Znany z Idola krytyk muzyczny Robert Leszczyński, do tej pory zajadły przeciwnym kiczu, stanął w obronie Piotra Rubika. Czyżby solidarność platynowych kosmyków?

– Uważam, że Rubik edukuje muzycznie Polaków. To są bardzo rozbudowane rytmy i skomplikowane partytury – ciekaw jestem, czy którykolwiek z jego krytyków byłby w stanie zanucić Niech mówią, że to nie jest miłość – cytuje krytyka Interia.pl

– [Rubik] jest twórcą bardzo wyrazistym i czy nam się to podoba czy też nie, przekonuje nas, że pop z elementami disco polo też może być ambitny – mówi inny krytyk, Hirek Wrona.

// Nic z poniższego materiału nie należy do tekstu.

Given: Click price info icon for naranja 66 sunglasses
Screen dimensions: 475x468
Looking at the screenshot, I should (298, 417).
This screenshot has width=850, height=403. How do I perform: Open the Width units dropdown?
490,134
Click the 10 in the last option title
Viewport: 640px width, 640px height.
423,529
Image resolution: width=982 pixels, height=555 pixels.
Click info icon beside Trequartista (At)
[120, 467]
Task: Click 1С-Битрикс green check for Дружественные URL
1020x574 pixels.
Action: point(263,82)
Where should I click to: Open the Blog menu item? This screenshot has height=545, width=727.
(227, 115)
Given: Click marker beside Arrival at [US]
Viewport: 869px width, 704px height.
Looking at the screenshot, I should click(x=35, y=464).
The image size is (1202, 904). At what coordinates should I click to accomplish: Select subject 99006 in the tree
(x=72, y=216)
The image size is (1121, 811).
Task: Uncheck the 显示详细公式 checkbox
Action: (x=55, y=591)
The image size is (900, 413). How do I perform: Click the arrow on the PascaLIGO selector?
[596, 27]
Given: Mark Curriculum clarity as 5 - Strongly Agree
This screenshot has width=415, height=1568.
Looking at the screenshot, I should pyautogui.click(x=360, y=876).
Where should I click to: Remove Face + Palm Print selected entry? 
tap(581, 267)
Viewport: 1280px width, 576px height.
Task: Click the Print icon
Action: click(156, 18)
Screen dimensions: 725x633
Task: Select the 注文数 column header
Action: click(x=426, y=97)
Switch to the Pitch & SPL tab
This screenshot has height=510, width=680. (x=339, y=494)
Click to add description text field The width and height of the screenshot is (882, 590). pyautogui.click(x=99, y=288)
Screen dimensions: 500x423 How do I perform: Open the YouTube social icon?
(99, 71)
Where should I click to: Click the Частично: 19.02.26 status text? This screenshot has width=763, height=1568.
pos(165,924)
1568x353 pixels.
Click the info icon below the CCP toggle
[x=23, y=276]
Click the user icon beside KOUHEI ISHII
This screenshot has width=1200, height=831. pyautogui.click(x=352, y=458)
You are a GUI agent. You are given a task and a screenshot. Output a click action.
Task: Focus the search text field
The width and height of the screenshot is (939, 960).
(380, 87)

Rubik cieszy się, że Leszczyński, który był do niego wcześniej negatywnie nastawiony, zmienił zdanie i zapragnął wystąpić z nim na scenie. Na koncercie w Gorzowie wystąpił w roku jednego z DJ-ów.

A Leszczyński ciągnie swoją obronną wypowiedź:

– Po pierwsze, to nie on je pisze. Po drugie, Roman Kołakowski, autor tekstów na Habitacie był pieszczochem krytyków! To co, Alzheimera dostał? Wynoszony pod niebiosa, teraz stał się nagle grafomanem? Gdzie są granice żenady?! – pyta retorycznie.

Nie ma, Robercie, nie ma. Za każdym razem gdy wydaje się, że ktoś lub coś upada, nagle okazuje się, że dno można obniżyć. Takie prawo show biznesu.